Table of contents
Open Table of contents
Intro
I am building a chatbot, which can tell you about the upcoming movies in the selected city and date, all in Finnish. Analyzing Finnish text and words requires tools, and Voikko is one of the few existing. For anyone who is not familiar with the Finnish language — my native language — a couple of examples may reveal some of the peculiarities of our language, when compared to English.
Wikipedia defines Finnish language as follows:
Finnish is the eponymous member of the Finnic language family and is typologically between fusional and agglutinative languages. It modifies and inflects nouns, adjectives, pronouns, numerals and verbs, depending on their roles in the sentence.
The examples (quite easy ones, with a root word car = auto):
- In a car transtales to autossa, the root word being auto.
- With a car translates to autolla, the root word again being auto.
- Without a car translates to autotta or ilman autoa.
- With their cars translates to autoineen.
- Without their cars translates to autoittaan or ilman autojaan
You should get the point ¯\_(ツ)_/¯
Voikko does all the heavy lifting, yet It can be very difficult to install with the outdated instructions and numerous compatibility issues. Without going to details, I explored numerous options to run it locally on my Mac (e.g. homebrew
installation option no longer works), and within different Linux distributions, and distro versions. In any case, I would be using Voikko from a Python app. The following describes how I finally resolved the installation issue with Docker.
The end result will expose Voikko’s Analyze function as a CLI App.

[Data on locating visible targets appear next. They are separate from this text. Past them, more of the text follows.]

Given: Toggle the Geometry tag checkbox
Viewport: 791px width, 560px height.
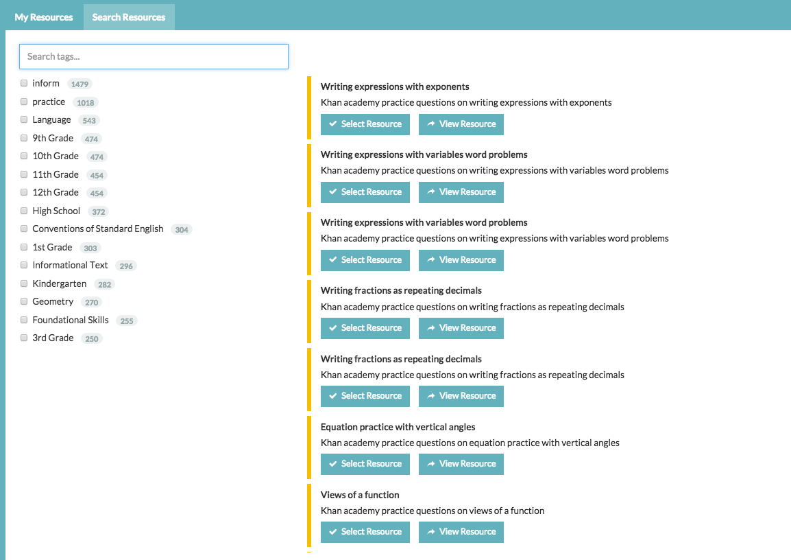Looking at the screenshot, I should click(x=24, y=301).
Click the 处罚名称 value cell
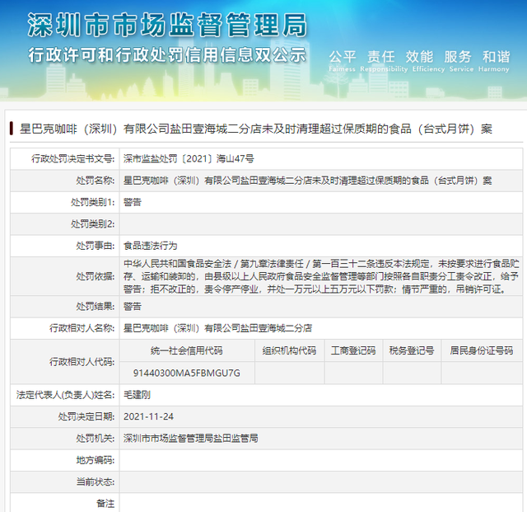This screenshot has width=527, height=512. (306, 180)
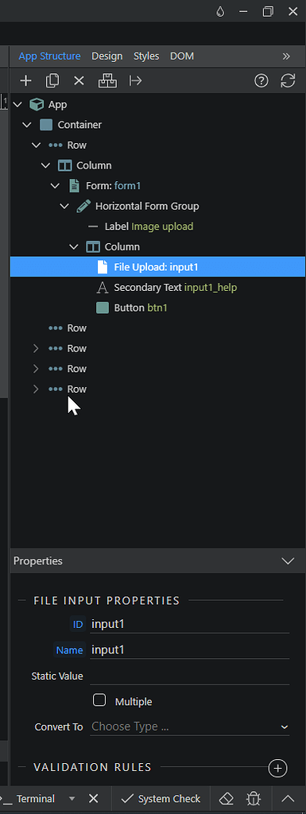This screenshot has height=814, width=306.
Task: Switch to the Styles tab
Action: tap(146, 56)
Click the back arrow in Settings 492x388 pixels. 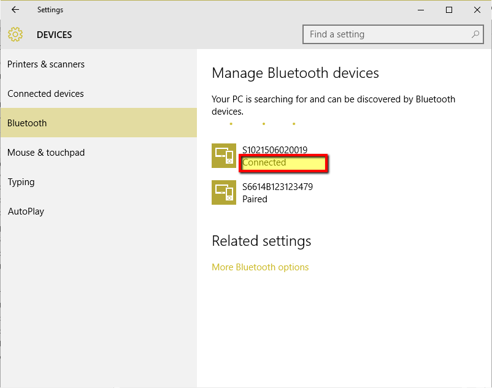[15, 10]
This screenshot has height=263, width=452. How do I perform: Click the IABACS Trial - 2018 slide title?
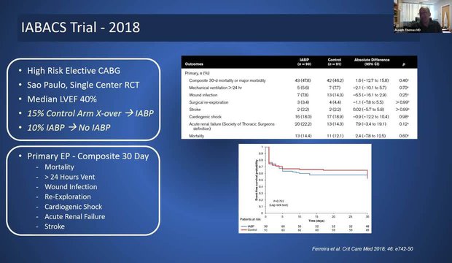coord(80,28)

This article is not a Getting Started with Docker, so if you are not familiar with Docker tools, please go through the official Getting Started tutorials.
Prerequisites
- Recent macOS, Windows or Linux laptop should all work. At the time of writing I am running
macOS Sierra 10.12.6
. - You have the Docker Community Edition running. At the time of writing I am running
version 17.06.1-ce-mac24 (18950)
. - Python 3 installation might be necessary (more on this a bit later), though not required.
Building the container image
Since I would be using Voikko from a Python App, a good starting point would be the official Python image.
Testing things out and building the dev image
I will explain my choices as I go through the steps of building the image. To begin, I created a new Dockerfile
in my project directory. After some trial and error with the Voikko installation, I ended up with the Debian 9 Stretch based image:
FROM python:3.6.2-stretch
After I found the “correct” Linux distro and version (Voikko can be really picky…), installing Voikko become rather easy:
# Install Voikko packages
RUN DEBIAN_FRONTEND=noninteractive \
&& apt-get update \
&& apt-get install -y voikko-fi python-libvoikko
Next step in this expedition was to create a tiny Python App, which would be using Voikko underneath to analyze the given word(s).
For this, I created a file app.py
to the project directory and hammered in the magical words:
#!/usr/bin/env python
import sys
from libvoikko import Voikko
print('Analysoidaan annetut sanat:\n')
v = Voikko("fi")
# Pass the 1st argument as it is the app name itself.
for a in sys.argv[1:]:
print(f'Sanan {a} analyysi:')
print(v.analyze(a))
print('Annetut sanat analysoitu.')
I set the container’s workdir
WORKDIR /usr/src/app
… and copied the app to the container
COPY app.py ./
This is where the optional local Python installation comes in; If I would have needed some external packages, I would have installed them locally, and created a normal requirements.txt
file. In this case, I would then copy the requirements.txt to the container and install the dependencies.
COPY requirements.txt ./
RUN pip install --no-cache-dir -r requirements.txt
I instructed the container to run something when started
ENTRYPOINT ["python", "./app.py"]
CMD ["./app.py"]
Feeling victorious, it was time to build the image and test the final product. As most of you my dear readers are already laughing, not so fast, champ!
So, after building with
docker build -t python3-voikko .
… and running the container with
docker run --rm -ti python3-voikko
… I was greeted with a friendly traceback telling me that libvoikko.py
cannot be found! Oopsie. So the Easy Peasy installation was not all that was needed after all. Hmm. I started digging the container
docker run --rm -ti python3-voikko bash
… and found the location of the missing file. I could have done a symbolic link to a place where my beloved Python App could find the library in question, but ended up copying the file to my app directory.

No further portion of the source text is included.